WHAT IS REQUIRED:
"icon" is the word to look for; say how many lines of the listing below contain it, and nothing else.

RECORDS TO PROCESS:
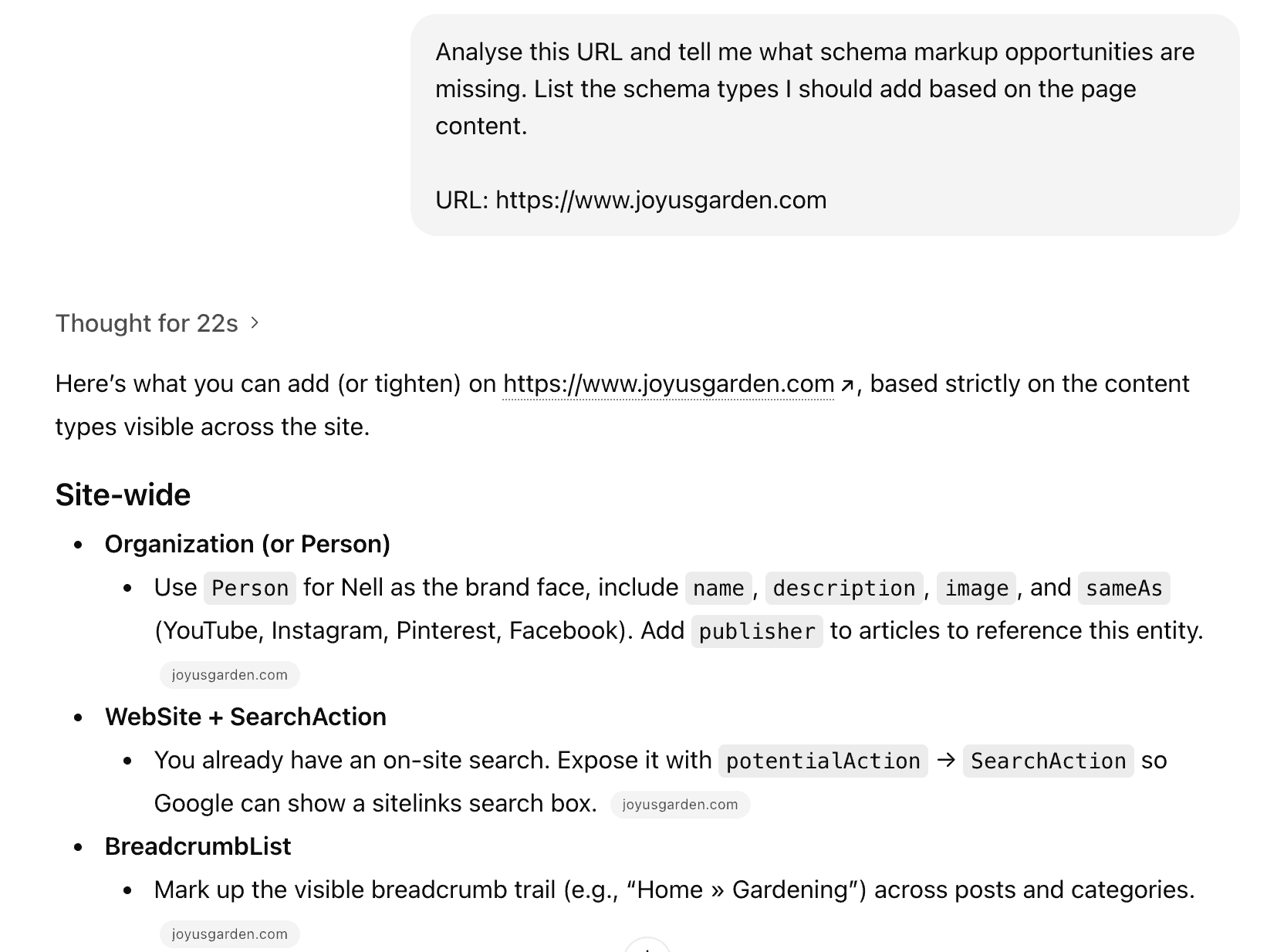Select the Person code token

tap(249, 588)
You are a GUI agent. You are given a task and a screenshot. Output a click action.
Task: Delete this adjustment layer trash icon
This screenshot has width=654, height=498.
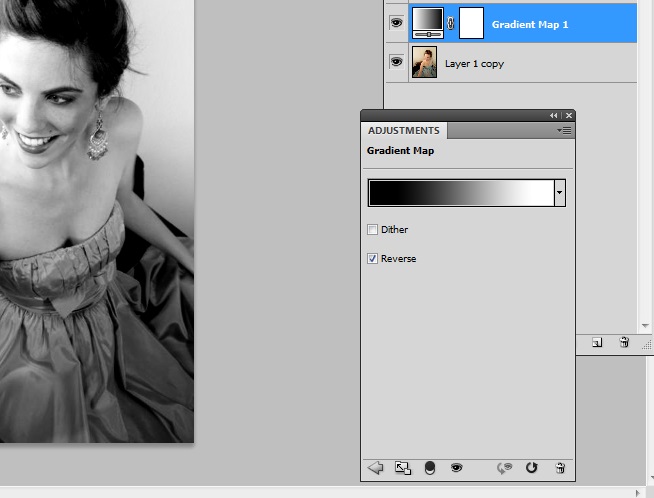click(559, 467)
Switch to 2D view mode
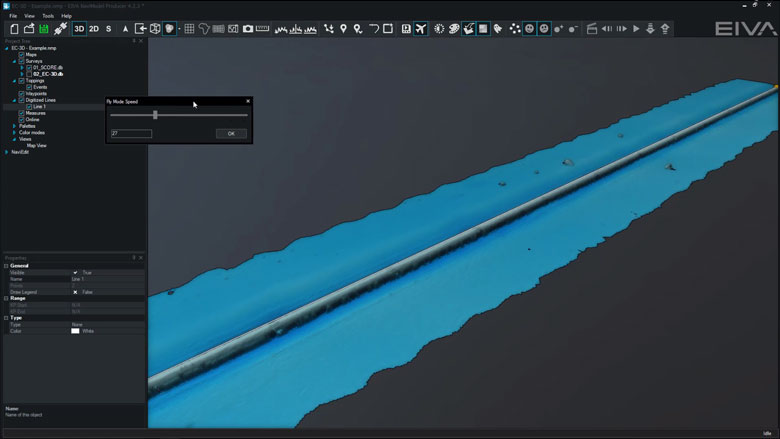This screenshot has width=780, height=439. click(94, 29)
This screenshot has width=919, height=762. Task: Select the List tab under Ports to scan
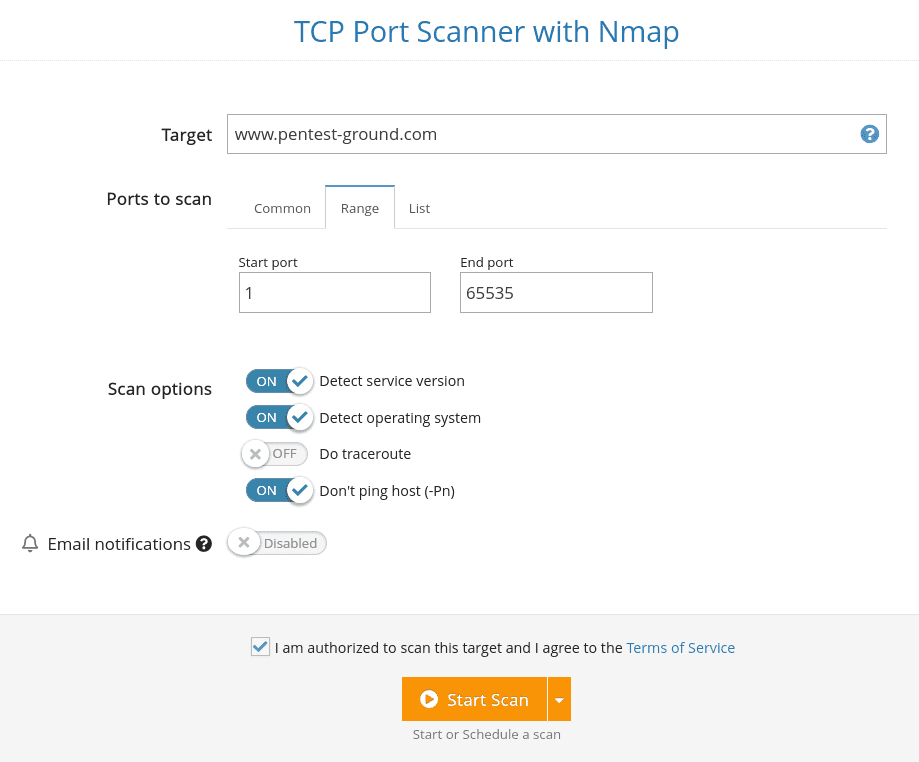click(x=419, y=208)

...

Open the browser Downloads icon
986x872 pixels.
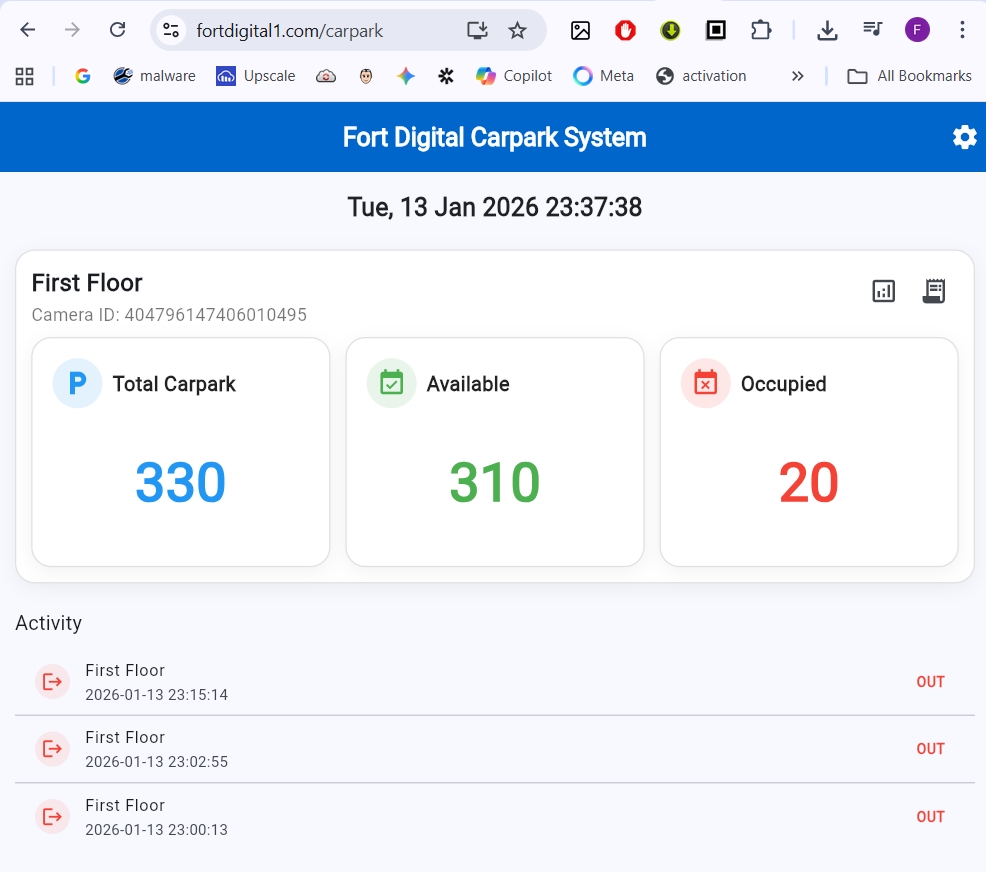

ANSWER:
2